═══ PASSAGE FOR REVIEW ═══

Biocircuits for Evolutionary Biotech
Synthetic bio sensor circuits for evolved pharmaceutical biomanufacturing

Problems & Goals
Developing new useful microorganisms for renewable chemical production, bioremediation, agricultural and of course medical applications is extremely time and capital intensive, typically taking 50 million USD and eight years to complete. We modified an existing synthetic biosensor to measure the pharmaceutical dopamine, a trauma treatment, in conjunction we used a circuit simulator Cadence to predict improvements to the biosensor, which ultimately is designed to be used for high throughput evolution. Evolution with the associated benefits of reducing hypothesis testing and directed engineering will allow hundreds to thousands times faster screening than existing machines, thus reducing timelines and costs.

Biosensor
To screen cells we genetically modified a plasmid-based biosensor to generate a fluorescent signal in response to dopamine production in the cells. The resulting sensor was sensitive to dopamine from the expected starting concentration of the cells to the projected commercially viable concentration. With this easy to use sensor, we hypothesize the best molecule producing cells among a randomly assorted population of millions can be screened every day by their fluorescence to evolve them to be industrially viable.

Sensor Optimization
In simulation we varied the copy number of the plasmid and a promoter strength to find improved version of the biosensor in terms of energy usage, log-linearity of the input output dynamics, and the on-off ratio. This allowed us to find an optimized biosensor that would improve future evolutionary studies.

Production and Evolutionary Next Steps
To establish cells that can produce dopamine at the dopamine sensor’s low end of sensitivity we worked to replicate the work of previous researchers. Using their design we successfully constructed the dopamine production plasmid, however due to the pandemic the precursor overproduce plasmid was not completed. Once finished we would randomly mutate the organisms and screen them using the biosensor. Applied iteratively, generating diversity and selecting the best producers would evolve cells to be ever more productive, and eventually reach the yield, titer, and rate requirements for industrial production.

═══ EXCERPTED DATA ═══

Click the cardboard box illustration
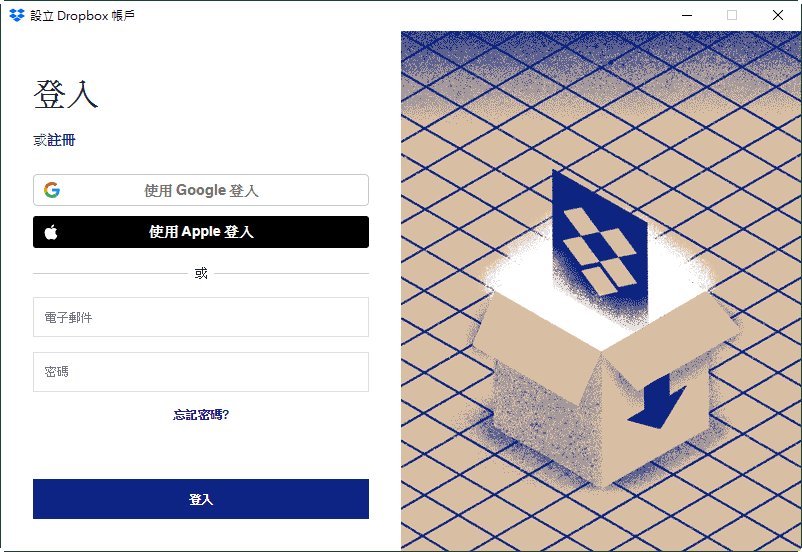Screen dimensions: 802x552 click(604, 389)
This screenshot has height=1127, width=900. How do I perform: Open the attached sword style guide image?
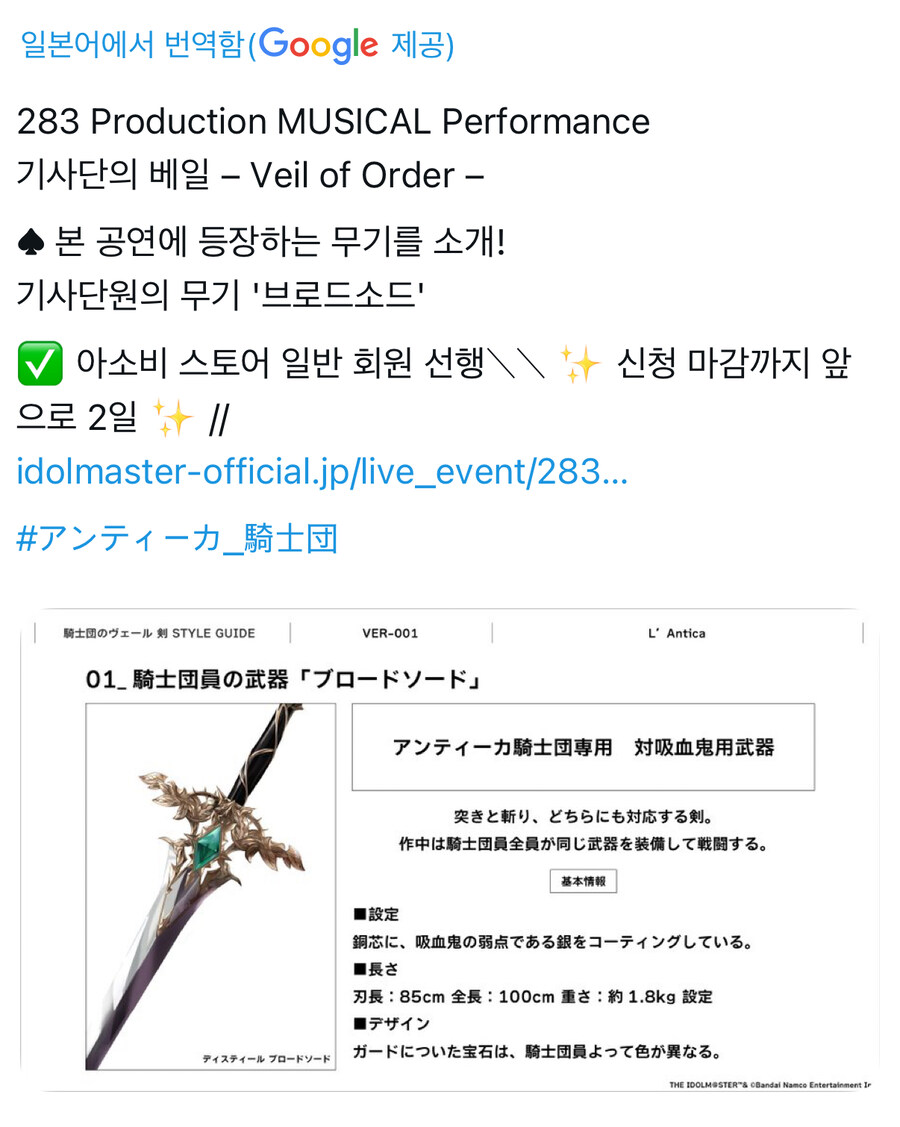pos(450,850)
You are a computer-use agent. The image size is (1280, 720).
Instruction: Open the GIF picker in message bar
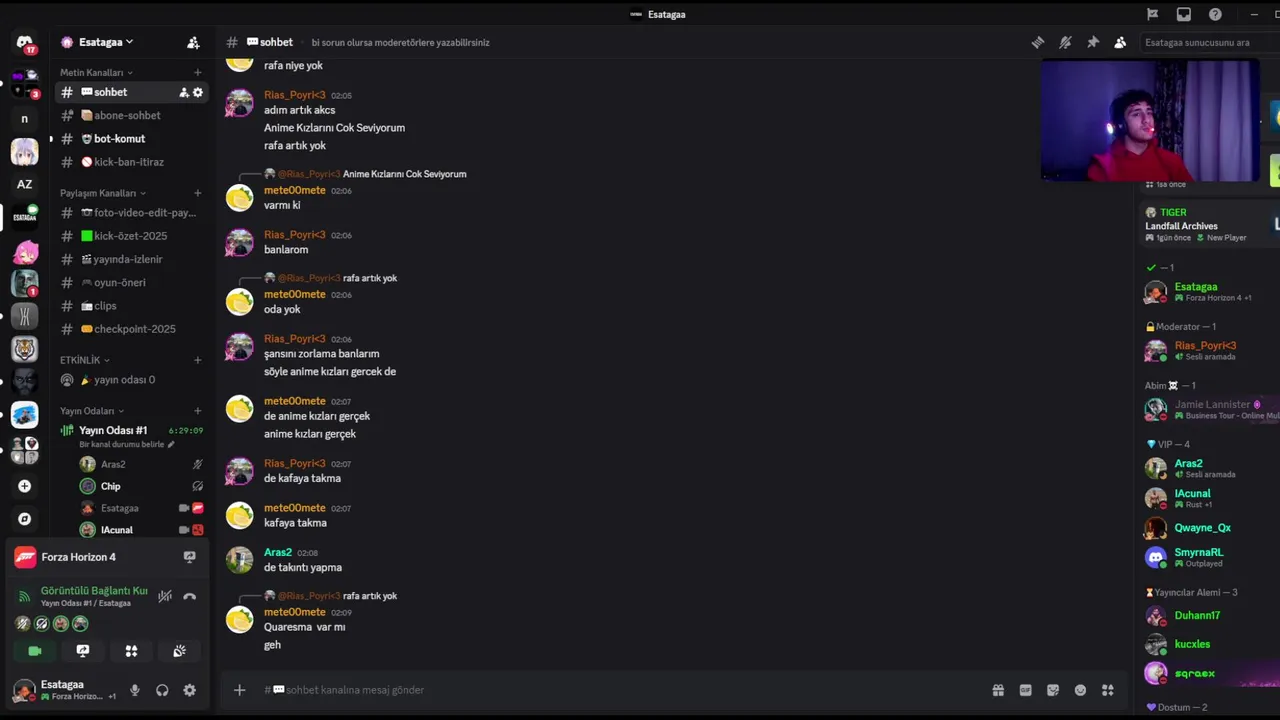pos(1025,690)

═══
═══ EXCERPTED DATA ═══

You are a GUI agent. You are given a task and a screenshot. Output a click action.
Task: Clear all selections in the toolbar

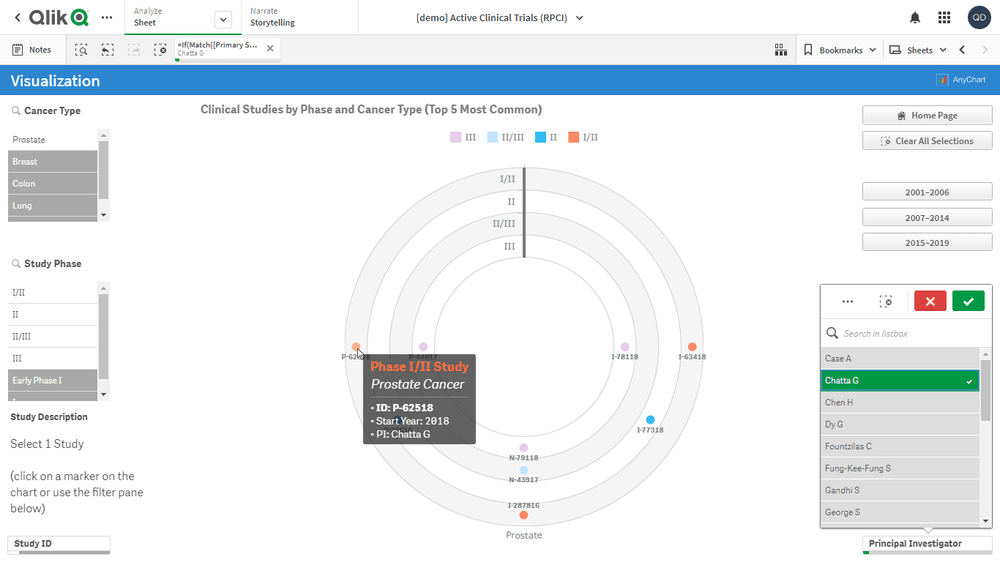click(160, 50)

═══

REQUIRED WORK => Quote the passage from the biosensor project text starting at "Sensor Optimization" and ending at "future evolutionary studies.".

PROBLEM SOLUTION =>
Sensor Optimization
In simulation we varied the copy number of the plasmid and a promoter strength to find improved version of the biosensor in terms of energy usage, log-linearity of the input output dynamics, and the on-off ratio. This allowed us to find an optimized biosensor that would improve future evolutionary studies.